[Stored items]
────────
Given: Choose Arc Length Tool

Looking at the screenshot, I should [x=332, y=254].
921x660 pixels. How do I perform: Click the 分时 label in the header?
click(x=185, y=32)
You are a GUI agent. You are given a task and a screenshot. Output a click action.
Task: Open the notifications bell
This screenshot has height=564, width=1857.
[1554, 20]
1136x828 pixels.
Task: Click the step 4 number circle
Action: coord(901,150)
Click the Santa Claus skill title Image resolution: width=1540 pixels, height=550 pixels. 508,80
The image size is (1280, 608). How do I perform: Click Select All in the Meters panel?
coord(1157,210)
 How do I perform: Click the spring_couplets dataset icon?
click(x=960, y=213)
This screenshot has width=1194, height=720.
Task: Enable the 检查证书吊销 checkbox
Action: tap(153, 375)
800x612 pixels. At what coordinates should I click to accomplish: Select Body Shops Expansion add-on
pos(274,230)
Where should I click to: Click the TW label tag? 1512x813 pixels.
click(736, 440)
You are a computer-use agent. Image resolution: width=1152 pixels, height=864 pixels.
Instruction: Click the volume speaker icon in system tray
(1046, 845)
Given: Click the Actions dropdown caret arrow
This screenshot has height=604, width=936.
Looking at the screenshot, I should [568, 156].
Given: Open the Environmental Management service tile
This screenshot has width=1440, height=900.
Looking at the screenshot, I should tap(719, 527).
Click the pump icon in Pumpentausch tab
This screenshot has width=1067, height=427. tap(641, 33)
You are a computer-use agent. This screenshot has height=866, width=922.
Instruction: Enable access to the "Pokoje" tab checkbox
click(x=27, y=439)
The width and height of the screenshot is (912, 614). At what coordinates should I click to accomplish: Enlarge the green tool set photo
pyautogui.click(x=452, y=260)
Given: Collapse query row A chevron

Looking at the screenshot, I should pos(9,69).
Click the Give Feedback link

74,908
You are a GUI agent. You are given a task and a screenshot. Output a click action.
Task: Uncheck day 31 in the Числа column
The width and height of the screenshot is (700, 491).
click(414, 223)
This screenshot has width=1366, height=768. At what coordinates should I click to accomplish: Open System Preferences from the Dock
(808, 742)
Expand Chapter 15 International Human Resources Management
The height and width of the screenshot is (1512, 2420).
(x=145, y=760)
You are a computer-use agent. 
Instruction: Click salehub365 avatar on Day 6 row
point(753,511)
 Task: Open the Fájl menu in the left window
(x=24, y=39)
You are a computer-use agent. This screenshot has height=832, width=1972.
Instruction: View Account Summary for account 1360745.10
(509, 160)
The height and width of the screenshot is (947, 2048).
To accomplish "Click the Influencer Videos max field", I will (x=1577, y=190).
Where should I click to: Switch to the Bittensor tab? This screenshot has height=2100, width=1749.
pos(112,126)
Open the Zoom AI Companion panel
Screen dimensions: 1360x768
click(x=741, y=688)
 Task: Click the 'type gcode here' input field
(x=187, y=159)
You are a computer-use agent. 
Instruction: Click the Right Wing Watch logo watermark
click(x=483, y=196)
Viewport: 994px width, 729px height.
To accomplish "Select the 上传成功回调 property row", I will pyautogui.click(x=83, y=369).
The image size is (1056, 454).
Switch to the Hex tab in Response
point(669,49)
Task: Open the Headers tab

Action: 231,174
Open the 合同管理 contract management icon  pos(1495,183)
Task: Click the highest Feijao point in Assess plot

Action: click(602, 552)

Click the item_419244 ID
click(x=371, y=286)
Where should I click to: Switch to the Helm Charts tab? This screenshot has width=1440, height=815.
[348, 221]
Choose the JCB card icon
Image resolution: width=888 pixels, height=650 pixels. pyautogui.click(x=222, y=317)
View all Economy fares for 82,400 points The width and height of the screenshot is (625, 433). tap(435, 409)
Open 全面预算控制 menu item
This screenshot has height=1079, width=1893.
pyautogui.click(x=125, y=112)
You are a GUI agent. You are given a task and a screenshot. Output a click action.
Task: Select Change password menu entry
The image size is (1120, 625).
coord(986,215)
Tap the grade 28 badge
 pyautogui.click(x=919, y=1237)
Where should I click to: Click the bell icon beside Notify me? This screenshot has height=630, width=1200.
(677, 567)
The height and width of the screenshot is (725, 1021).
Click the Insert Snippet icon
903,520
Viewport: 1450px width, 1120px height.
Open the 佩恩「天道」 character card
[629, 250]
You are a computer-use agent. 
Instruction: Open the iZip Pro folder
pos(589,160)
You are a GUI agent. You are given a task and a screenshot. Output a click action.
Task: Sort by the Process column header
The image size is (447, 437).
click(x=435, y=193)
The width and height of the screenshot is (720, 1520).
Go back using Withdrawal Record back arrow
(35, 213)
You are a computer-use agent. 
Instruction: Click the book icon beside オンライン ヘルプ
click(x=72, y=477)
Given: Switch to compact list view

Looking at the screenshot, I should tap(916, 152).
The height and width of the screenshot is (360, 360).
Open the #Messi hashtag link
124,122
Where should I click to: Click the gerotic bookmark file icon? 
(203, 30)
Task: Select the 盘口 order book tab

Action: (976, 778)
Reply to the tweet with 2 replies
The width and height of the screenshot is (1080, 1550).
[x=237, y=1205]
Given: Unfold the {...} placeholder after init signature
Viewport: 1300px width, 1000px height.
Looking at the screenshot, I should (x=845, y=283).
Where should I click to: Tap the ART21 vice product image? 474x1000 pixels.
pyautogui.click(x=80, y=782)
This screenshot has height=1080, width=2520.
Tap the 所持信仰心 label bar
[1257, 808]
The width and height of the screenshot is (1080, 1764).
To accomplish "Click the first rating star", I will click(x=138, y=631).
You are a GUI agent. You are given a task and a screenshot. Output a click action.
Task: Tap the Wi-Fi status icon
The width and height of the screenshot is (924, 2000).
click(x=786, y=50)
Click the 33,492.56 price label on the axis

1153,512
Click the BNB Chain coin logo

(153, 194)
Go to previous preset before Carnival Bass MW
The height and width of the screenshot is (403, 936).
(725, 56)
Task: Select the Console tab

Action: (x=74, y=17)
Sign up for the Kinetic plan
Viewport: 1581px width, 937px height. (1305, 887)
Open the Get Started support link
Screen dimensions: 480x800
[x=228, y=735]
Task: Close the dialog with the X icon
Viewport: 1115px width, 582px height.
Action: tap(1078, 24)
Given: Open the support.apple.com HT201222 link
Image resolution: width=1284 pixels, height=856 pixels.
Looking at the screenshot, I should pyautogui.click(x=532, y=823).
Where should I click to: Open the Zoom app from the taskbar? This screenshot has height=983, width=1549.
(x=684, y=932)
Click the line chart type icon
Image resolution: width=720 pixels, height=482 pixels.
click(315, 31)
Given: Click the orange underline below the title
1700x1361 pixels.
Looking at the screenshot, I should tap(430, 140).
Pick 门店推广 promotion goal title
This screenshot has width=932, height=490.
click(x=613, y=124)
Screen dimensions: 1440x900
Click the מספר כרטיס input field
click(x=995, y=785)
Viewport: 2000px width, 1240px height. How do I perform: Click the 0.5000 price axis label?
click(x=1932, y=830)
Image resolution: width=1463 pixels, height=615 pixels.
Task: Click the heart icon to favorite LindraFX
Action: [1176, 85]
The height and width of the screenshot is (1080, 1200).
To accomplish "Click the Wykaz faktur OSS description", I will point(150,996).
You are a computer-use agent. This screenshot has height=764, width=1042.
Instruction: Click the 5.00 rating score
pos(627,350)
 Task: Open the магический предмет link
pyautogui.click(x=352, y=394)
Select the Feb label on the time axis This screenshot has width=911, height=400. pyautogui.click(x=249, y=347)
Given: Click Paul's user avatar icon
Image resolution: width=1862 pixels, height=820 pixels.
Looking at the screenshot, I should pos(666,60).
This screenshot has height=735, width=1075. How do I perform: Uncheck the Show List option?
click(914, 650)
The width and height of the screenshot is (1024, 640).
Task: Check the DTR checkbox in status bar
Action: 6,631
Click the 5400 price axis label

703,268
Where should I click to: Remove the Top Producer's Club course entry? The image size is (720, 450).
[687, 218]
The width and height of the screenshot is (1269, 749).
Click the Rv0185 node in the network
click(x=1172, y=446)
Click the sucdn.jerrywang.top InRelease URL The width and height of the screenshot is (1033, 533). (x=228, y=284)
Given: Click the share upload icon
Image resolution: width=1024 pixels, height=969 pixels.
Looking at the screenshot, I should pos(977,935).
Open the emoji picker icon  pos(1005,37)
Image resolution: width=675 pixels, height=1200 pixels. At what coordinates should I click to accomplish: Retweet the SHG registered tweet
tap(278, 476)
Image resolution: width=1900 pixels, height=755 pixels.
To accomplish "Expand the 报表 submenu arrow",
────────
[What is being asked]
An exact copy of the lines from the one with "Select the Feb" to the final line of the entries is all that the answer should hold.

[Response to the exercise]
Select the Feb label on the time axis This screenshot has width=911, height=400. pyautogui.click(x=249, y=347)
Given: Click Paul's user avatar icon
Image resolution: width=1862 pixels, height=820 pixels.
Looking at the screenshot, I should pos(666,60).
This screenshot has height=735, width=1075. How do I perform: Uncheck the Show List option?
click(914, 650)
The width and height of the screenshot is (1024, 640).
Task: Check the DTR checkbox in status bar
Action: 6,631
Click the 5400 price axis label

703,268
Where should I click to: Remove the Top Producer's Club course entry? The image size is (720, 450).
[687, 218]
The width and height of the screenshot is (1269, 749).
Click the Rv0185 node in the network
click(x=1172, y=446)
Click the sucdn.jerrywang.top InRelease URL The width and height of the screenshot is (1033, 533). (x=228, y=284)
Given: Click the share upload icon
Image resolution: width=1024 pixels, height=969 pixels.
Looking at the screenshot, I should pos(977,935).
Open the emoji picker icon  pos(1005,37)
Image resolution: width=675 pixels, height=1200 pixels. At what coordinates should I click to accomplish: Retweet the SHG registered tweet
tap(278, 476)
Image resolution: width=1900 pixels, height=755 pixels.
To accomplish "Expand the 报表 submenu arrow",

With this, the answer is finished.